WORK INSTRUCTIONS: Hand back, word for word, the lines from the one containing "The image size is (1568, 751)." to the end of the records, both included, and leave out pictures.

RECORD EXCERPTS:
■ ■ ■

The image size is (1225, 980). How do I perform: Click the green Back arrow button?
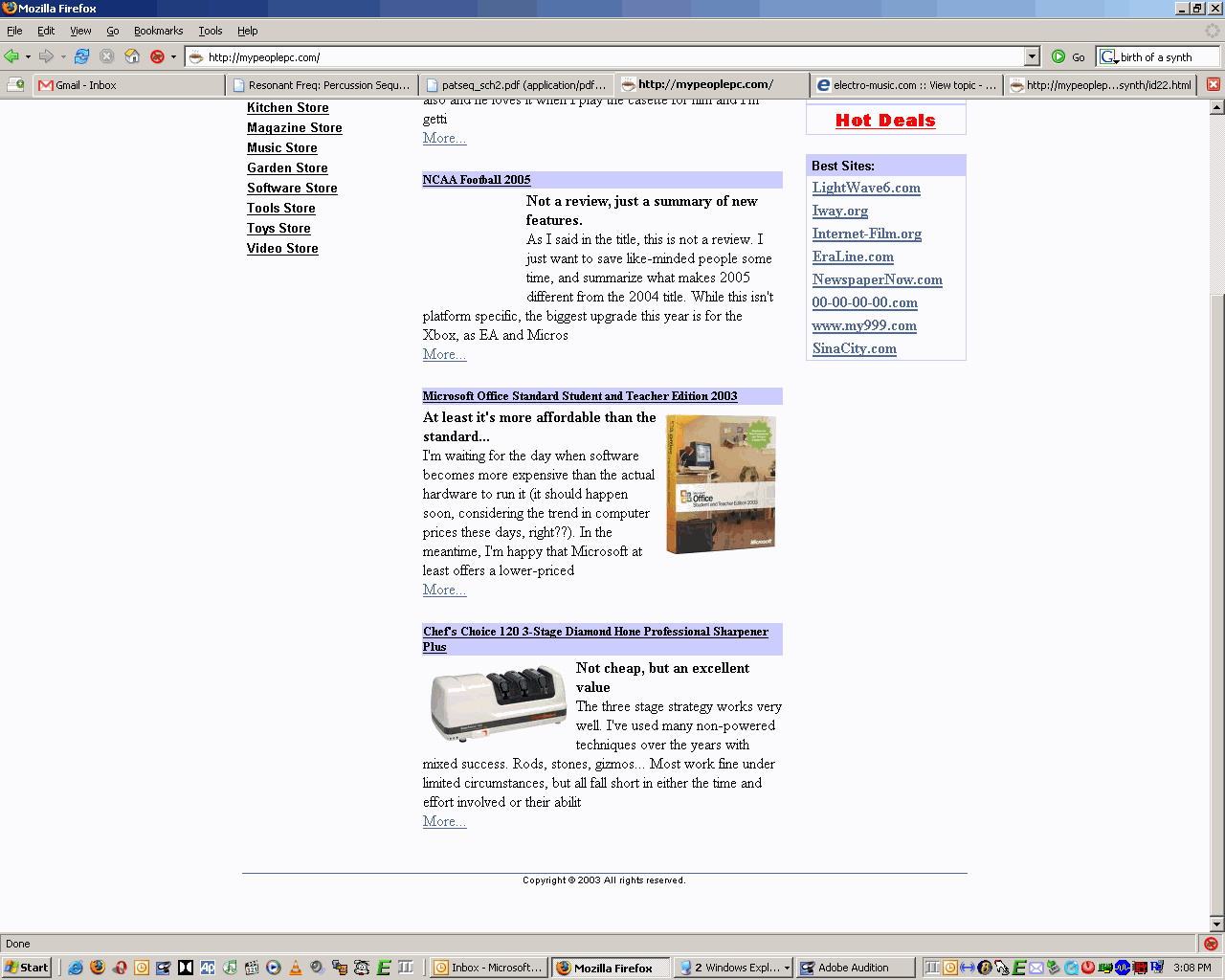click(11, 56)
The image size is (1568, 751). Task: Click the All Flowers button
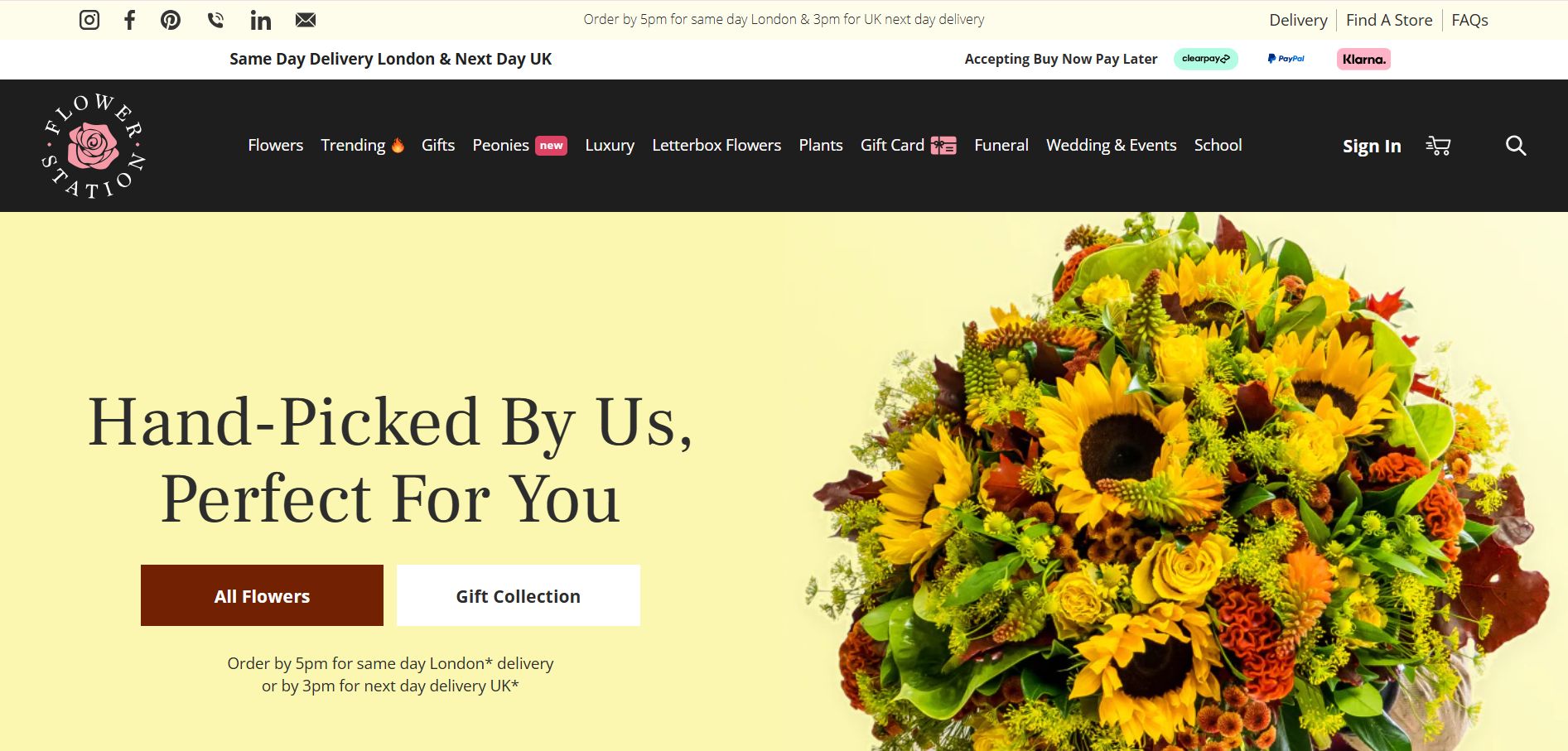pos(262,595)
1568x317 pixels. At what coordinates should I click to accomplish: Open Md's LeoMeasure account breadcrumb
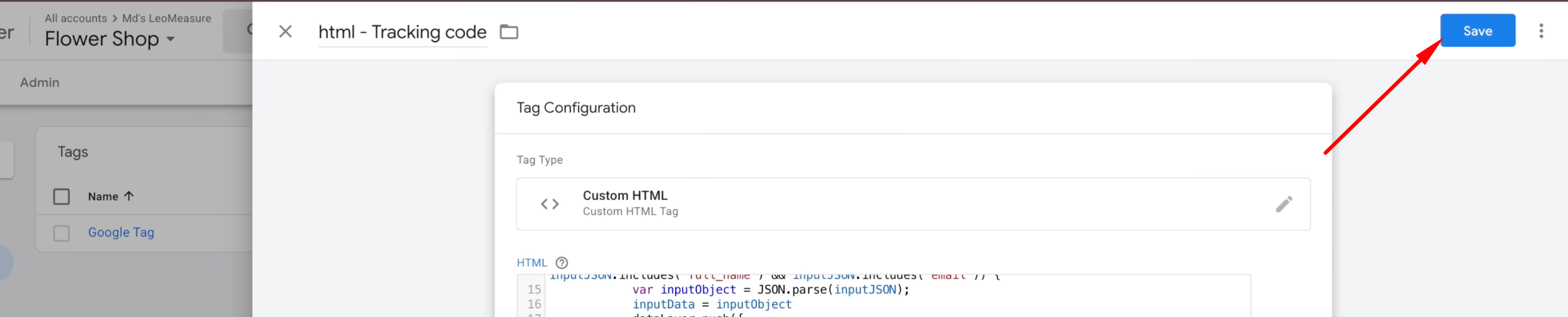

■ ■ ■

EXERCISE SOLUTION:
The image size is (1568, 751). Task: Click the All Flowers button
pos(262,595)
1568x317 pixels. At what coordinates should I click to accomplish: Open Md's LeoMeasure account breadcrumb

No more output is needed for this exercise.